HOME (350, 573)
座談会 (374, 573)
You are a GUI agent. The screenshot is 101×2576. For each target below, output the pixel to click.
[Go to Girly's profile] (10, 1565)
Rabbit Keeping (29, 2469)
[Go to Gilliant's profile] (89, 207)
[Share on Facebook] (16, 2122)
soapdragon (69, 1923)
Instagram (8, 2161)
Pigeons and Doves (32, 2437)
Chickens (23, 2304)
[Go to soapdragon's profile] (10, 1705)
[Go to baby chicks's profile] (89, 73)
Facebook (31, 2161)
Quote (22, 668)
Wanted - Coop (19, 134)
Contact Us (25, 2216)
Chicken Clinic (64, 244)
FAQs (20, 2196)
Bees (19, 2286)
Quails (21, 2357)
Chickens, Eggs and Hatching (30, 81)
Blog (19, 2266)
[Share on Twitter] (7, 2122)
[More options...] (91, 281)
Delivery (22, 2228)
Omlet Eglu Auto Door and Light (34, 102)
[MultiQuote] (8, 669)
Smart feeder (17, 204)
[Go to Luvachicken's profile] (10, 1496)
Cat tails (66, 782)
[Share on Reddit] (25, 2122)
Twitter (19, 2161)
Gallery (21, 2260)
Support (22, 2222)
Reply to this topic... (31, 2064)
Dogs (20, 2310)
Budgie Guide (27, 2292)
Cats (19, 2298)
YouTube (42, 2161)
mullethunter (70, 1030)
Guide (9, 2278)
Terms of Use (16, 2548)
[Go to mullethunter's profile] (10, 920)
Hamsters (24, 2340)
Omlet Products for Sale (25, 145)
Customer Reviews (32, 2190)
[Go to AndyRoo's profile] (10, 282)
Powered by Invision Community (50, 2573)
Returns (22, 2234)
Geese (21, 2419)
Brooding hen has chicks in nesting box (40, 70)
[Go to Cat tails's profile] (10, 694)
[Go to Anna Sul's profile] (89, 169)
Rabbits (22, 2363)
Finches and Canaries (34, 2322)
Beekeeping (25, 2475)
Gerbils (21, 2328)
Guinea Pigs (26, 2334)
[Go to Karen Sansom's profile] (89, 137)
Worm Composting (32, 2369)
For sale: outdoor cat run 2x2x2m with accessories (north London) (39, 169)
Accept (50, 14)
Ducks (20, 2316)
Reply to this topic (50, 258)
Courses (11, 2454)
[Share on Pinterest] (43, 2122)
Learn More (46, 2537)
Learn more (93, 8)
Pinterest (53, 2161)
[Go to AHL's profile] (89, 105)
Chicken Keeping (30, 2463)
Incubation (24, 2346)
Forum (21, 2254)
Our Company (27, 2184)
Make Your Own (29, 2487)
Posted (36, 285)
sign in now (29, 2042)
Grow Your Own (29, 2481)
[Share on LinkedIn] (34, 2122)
=-=-=
• Instructions to follow:
Please set down the entire listing once more, exactly as it stands.

• Answer box:
HOME (350, 573)
座談会 (374, 573)
You are a GUI agent. The screenshot is 101×2576. For each target below, output the pixel to click.
[Go to Girly's profile] (10, 1565)
Rabbit Keeping (29, 2469)
[Go to Gilliant's profile] (89, 207)
[Share on Facebook] (16, 2122)
soapdragon (69, 1923)
Instagram (8, 2161)
Pigeons and Doves (32, 2437)
Chickens (23, 2304)
[Go to soapdragon's profile] (10, 1705)
[Go to baby chicks's profile] (89, 73)
Facebook (31, 2161)
Quote (22, 668)
Wanted - Coop (19, 134)
Contact Us (25, 2216)
Chicken Clinic (64, 244)
FAQs (20, 2196)
Bees (19, 2286)
Quails (21, 2357)
Chickens, Eggs and Hatching (30, 81)
Blog (19, 2266)
[Share on Twitter] (7, 2122)
[More options...] (91, 281)
Delivery (22, 2228)
Omlet Eglu Auto Door and Light (34, 102)
[MultiQuote] (8, 669)
Smart feeder (17, 204)
[Go to Luvachicken's profile] (10, 1496)
Cat tails (66, 782)
[Share on Reddit] (25, 2122)
Twitter (19, 2161)
Gallery (21, 2260)
Support (22, 2222)
Reply to this topic... (31, 2064)
Dogs (20, 2310)
Budgie Guide (27, 2292)
Cats (19, 2298)
YouTube (42, 2161)
mullethunter (70, 1030)
Guide (9, 2278)
Terms of Use (16, 2548)
[Go to mullethunter's profile] (10, 920)
Hamsters (24, 2340)
Omlet Products for Sale (25, 145)
Customer Reviews (32, 2190)
[Go to AndyRoo's profile] (10, 282)
Powered by Invision Community (50, 2573)
Returns (22, 2234)
Geese (21, 2419)
Brooding hen has chicks in nesting box (40, 70)
[Go to Cat tails's profile] (10, 694)
[Go to Anna Sul's profile] (89, 169)
Rabbits (22, 2363)
Finches and Canaries (34, 2322)
Beekeeping (25, 2475)
Gerbils (21, 2328)
Guinea Pigs (26, 2334)
[Go to Karen Sansom's profile] (89, 137)
Worm Composting (32, 2369)
For sale: outdoor cat run 2x2x2m with accessories (north London) (39, 169)
Accept (50, 14)
Ducks (20, 2316)
Reply to this topic (50, 258)
Courses (11, 2454)
[Share on Pinterest] (43, 2122)
Learn More (46, 2537)
Learn more (93, 8)
Pinterest (53, 2161)
[Go to AHL's profile] (89, 105)
Chicken Keeping (30, 2463)
Incubation (24, 2346)
Forum (21, 2254)
Our Company (27, 2184)
Make Your Own (29, 2487)
Posted (36, 285)
sign in now (29, 2042)
Grow Your Own (29, 2481)
[Share on LinkedIn] (34, 2122)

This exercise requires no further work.